Vectorized piecewise functions

| categories: math | tags:

Matlab post Occasionally we need to define piecewise functions, e.g.

\begin{eqnarray} f(x) &=& 0, x < 0 \\ &=& x, 0 <= x < 1\\ &=& 2 - x, 1 < x <= 2\\ &=& 0, x > 2 \end{eqnarray}

Today we examine a few ways to define a function like this.

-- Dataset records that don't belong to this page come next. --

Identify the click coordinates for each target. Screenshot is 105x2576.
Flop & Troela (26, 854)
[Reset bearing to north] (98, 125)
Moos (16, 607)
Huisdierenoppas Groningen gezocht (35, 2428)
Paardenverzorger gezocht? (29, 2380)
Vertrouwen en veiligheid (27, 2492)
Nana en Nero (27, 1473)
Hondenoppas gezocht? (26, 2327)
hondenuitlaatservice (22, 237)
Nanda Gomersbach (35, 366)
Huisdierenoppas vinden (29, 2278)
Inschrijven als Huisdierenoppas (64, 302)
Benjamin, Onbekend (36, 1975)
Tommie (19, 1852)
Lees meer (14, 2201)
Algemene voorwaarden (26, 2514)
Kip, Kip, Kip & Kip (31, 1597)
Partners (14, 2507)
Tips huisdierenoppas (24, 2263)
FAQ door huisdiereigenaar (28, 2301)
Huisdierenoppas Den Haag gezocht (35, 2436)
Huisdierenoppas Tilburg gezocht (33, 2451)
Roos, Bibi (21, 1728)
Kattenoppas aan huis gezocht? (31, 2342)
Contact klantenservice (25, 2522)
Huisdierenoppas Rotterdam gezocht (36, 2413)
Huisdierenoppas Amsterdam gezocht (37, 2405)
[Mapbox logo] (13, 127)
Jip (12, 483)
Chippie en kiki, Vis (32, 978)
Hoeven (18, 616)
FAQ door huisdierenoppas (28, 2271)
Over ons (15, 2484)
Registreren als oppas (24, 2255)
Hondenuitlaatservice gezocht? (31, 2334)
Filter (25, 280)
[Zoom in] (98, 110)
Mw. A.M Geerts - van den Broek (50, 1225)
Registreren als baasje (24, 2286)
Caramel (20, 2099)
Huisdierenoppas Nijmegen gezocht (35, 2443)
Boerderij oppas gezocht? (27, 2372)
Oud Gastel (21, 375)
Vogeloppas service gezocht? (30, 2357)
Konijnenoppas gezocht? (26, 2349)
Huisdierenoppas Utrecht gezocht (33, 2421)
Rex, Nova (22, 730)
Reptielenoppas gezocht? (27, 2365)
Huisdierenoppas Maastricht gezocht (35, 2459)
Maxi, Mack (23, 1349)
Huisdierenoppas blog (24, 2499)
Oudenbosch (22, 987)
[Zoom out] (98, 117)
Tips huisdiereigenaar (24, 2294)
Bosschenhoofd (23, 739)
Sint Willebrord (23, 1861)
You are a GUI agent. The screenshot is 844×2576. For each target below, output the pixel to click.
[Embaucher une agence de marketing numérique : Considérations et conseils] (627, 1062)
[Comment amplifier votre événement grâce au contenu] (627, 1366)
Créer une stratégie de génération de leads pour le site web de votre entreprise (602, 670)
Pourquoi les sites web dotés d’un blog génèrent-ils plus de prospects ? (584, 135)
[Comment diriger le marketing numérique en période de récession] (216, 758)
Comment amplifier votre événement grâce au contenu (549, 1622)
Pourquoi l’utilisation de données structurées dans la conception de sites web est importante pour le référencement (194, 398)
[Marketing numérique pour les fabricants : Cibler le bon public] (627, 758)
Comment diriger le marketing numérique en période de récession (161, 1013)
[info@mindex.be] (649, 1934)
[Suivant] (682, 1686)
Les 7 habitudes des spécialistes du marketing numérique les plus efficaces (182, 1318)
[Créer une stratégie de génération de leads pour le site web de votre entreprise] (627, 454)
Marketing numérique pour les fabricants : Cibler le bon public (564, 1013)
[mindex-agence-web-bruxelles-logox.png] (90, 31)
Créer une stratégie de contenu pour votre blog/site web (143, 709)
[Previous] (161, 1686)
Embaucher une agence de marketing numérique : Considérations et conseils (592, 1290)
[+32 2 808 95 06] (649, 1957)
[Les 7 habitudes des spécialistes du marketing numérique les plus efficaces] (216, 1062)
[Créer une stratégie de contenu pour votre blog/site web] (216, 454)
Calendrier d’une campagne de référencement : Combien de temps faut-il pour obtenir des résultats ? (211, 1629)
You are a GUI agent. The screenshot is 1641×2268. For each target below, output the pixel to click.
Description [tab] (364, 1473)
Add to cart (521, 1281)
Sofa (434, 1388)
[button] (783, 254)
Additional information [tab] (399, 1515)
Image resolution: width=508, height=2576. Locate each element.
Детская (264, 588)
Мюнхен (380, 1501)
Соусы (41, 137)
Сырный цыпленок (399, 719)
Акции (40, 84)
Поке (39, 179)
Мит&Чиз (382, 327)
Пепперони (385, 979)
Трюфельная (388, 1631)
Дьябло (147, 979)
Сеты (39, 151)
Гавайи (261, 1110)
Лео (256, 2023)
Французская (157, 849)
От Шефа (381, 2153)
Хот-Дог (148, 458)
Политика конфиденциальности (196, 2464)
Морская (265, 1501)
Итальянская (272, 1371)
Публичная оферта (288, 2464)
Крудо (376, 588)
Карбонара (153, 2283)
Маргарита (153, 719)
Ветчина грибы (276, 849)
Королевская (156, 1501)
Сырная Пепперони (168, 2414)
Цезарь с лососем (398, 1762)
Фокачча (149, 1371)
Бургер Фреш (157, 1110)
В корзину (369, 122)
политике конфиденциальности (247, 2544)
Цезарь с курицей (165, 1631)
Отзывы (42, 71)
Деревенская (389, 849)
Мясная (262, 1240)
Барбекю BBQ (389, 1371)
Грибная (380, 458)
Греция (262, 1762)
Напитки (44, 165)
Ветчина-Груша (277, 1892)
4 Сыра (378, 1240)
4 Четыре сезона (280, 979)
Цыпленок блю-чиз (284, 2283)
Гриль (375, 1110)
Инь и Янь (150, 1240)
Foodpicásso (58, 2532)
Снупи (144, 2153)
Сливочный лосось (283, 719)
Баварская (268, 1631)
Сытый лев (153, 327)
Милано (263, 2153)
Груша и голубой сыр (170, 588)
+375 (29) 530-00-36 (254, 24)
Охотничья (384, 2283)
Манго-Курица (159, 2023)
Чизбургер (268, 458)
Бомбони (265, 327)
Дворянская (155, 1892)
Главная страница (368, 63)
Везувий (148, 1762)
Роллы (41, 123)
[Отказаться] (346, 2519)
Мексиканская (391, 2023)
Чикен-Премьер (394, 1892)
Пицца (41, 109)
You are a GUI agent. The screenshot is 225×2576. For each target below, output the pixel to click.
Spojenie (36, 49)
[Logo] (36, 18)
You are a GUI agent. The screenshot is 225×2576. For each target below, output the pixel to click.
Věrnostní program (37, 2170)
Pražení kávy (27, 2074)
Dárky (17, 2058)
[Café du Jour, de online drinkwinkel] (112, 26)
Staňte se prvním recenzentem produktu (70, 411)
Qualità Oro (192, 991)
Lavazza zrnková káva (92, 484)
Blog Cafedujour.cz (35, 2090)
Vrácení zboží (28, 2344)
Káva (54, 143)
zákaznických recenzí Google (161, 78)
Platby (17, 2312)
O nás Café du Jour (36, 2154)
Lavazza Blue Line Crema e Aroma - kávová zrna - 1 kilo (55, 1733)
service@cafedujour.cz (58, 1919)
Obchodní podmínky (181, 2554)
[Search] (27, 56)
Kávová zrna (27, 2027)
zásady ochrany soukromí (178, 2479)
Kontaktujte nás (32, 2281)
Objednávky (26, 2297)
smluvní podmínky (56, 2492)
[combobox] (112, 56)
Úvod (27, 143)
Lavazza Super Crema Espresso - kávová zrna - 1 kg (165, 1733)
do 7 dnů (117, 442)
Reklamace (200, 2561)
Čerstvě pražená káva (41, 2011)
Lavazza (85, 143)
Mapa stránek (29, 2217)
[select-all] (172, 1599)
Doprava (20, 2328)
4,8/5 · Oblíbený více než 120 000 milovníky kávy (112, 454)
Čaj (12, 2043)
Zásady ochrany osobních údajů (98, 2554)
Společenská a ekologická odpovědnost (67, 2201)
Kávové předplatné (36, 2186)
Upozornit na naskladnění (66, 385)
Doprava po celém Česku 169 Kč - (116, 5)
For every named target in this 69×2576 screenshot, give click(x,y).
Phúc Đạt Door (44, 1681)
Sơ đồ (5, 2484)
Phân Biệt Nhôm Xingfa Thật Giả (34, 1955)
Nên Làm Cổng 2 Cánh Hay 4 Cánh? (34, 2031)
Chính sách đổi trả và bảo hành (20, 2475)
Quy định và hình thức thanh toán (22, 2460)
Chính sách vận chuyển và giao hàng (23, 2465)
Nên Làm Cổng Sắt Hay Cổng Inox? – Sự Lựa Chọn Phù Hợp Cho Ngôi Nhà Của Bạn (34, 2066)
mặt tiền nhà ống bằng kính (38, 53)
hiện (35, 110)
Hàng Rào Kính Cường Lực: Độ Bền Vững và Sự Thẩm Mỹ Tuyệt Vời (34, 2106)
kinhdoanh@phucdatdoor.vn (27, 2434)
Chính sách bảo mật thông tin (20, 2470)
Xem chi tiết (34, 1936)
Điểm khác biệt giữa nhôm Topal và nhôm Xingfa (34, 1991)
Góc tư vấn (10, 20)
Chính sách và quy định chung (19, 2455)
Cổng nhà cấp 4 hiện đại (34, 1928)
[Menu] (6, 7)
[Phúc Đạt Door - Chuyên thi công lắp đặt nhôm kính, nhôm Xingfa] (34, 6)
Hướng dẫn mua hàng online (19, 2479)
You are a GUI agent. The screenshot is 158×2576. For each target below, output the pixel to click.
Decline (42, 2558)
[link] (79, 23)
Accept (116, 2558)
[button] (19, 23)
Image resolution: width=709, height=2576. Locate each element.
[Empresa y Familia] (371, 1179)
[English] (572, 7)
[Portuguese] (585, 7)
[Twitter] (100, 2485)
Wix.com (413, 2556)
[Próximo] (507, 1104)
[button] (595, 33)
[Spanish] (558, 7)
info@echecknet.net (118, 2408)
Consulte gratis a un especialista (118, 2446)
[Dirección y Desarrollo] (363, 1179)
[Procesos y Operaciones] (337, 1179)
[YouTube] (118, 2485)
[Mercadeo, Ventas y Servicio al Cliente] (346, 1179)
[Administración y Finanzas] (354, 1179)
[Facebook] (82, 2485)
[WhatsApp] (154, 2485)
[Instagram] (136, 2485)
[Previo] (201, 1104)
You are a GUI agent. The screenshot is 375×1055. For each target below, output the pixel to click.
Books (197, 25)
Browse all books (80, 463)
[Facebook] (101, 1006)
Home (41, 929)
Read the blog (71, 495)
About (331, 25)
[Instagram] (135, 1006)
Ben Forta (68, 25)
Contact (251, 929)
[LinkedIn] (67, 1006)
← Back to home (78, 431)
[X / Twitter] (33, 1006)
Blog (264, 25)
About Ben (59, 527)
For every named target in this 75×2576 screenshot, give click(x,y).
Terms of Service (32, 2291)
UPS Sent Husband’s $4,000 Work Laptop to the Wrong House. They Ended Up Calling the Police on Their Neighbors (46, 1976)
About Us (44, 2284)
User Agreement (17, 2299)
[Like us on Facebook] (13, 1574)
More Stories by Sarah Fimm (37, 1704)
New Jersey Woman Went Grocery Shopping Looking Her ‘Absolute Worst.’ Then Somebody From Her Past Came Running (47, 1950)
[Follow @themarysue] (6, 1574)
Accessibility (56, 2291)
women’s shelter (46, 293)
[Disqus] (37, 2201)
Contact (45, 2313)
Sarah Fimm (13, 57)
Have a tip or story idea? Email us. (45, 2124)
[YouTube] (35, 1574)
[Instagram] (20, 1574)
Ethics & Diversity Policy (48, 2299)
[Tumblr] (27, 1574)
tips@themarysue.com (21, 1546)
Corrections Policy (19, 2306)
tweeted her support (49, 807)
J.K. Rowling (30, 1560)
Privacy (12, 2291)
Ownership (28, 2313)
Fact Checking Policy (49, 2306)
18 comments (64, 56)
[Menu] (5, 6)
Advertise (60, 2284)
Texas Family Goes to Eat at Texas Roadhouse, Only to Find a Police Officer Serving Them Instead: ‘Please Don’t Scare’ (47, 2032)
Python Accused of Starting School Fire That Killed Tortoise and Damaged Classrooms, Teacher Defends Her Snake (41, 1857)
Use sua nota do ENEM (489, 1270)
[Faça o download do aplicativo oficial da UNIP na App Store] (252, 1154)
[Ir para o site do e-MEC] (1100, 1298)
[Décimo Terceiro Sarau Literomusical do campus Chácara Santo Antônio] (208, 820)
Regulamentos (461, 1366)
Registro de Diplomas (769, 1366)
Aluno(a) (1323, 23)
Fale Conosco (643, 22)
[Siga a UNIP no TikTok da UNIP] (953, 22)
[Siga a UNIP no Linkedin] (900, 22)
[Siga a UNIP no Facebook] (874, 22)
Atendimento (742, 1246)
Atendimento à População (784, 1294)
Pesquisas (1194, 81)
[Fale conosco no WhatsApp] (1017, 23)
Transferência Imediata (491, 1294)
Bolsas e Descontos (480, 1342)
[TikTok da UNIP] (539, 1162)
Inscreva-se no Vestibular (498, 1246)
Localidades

A simple way is to use conditional statements.

def f1(x):
    if x < 0:
        return 0
    elif (x >= 0) & (x < 1):
        return x
    elif (x >= 1) & (x < 2):
        return 2.0 - x
    else:
        return 0

print f1(-1)
print f1([0, 1, 2, 3])  # does not work!
... ... ... ... ... ... ... ... >>> 0
0

This works, but the function is not vectorized, i.e. f([-1 0 2 3]) does not evaluate properly (it should give a list or array). You can get vectorized behavior by using list comprehension, or by writing your own loop. This does not fix all limitations, for example you cannot use the f1 function in the quad function to integrate it.

import numpy as np
import matplotlib.pyplot as plt

x = np.linspace(-1, 3)
y = [f1(xx) for xx in x]

plt.plot(x, y)
plt.savefig('images/vector-piecewise.png')
>>> >>> >>> >>> >>> [<matplotlib.lines.Line2D object at 0x048D6790>]

Neither of those methods is convenient. It would be nicer if the function was vectorized, which would allow the direct notation f1([0, 1, 2, 3, 4]). A simple way to achieve this is through the use of logical arrays. We create logical arrays from comparison statements.

def f2(x):
    'fully vectorized version'
    x = np.asarray(x)
    y = np.zeros(x.shape)
    y += ((x >= 0) & (x < 1)) * x
    y += ((x >= 1) & (x < 2)) * (2 - x)
    return y

print f2([-1, 0, 1, 2, 3, 4])
x = np.linspace(-1,3);
plt.plot(x,f2(x))
plt.savefig('images/vector-piecewise-2.png')
... ... ... ... ... ... >>> [ 0.  0.  1.  0.  0.  0.]
>>> [<matplotlib.lines.Line2D object at 0x043A4910>]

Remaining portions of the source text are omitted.